(The Center Square) — Texas Attorney General Ken Paxton filed a motion on Thursday to join Florida’s lawsuit against the ongoing sailing orders issued by the Centers for Disease Control and Prevention (CDC) which have prevented cruise lines from restarting business.
The cruise industry has been hit hard by the pandemic over the past year and many areas that rely on tourism like Texas and Florida are pushing for cruise lines to reopen operations citing unlawful orders that have harmed businesses.
Florida filed a lawsuit in April against the CDC’s prolonged economic shutdown and asked a federal judge to overturn the sailing order that is preventing the industry from reopening. Alaska joined the suit last month due to the state’s heavy reliance on tourism.
Texas requested to join the litigation in support of Florida, citing constitutional concerns and state sovereignty.

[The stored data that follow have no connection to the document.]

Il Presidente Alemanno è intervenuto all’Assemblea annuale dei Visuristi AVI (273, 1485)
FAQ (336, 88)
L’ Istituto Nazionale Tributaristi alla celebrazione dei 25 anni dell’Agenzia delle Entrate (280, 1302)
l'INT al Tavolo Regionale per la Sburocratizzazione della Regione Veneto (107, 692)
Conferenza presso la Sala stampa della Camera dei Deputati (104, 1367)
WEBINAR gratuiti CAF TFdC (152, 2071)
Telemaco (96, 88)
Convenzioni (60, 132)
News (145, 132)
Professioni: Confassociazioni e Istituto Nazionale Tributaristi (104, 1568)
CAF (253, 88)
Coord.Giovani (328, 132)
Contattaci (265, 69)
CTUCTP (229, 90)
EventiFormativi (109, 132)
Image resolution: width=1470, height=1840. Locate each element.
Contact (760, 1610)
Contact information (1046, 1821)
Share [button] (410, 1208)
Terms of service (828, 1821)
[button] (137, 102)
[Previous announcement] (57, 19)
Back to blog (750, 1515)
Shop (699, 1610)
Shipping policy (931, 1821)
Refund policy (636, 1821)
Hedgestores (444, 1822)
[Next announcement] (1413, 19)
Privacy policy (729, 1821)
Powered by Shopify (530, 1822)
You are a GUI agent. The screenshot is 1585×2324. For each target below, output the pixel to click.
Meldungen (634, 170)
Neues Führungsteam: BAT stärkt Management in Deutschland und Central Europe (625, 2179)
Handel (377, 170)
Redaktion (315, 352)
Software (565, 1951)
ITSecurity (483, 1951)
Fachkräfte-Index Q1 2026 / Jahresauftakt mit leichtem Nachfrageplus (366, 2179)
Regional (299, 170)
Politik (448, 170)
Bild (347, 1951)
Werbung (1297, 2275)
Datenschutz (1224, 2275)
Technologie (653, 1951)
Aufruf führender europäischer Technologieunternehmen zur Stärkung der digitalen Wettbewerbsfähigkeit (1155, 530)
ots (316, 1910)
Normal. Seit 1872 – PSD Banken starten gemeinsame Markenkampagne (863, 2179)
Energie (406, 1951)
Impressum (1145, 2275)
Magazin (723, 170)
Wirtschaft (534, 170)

“The pandemic showed us that the need for stable and predictable law has never been greater. Government policy should not have the ability to destroy industries and eliminate workforces with the stroke of a pen,” Paxton said in a statement. “The cruise industry needs clearly defined expectations for safe operations and protection from baseless COVID-related claims while the country is reaching new vaccination records.”
The Port of Galveston is the fourth largest cruise port in the country, and Florida’s ports in Miami and Cape Canaveral were the busiest in the world before most travel was shut down due to the pandemic.
The CDC updated cruise ship guidelines for reopening later Thursday. The CDC says they are aiming to have the industry back in business by mid-summer, however, the lawsuit is pushing for sooner action.
“Unfortunately, government policy has not always kept pace with medical advancement against the pandemic. The resulting prolonged economic shutdown has left many people—and, in some cases, entire industries—facing financial ruin,” the motion states.
Businesses in Texas received $816 million in spending related to cruise industry tourism in 2019, according to Paxton’s office.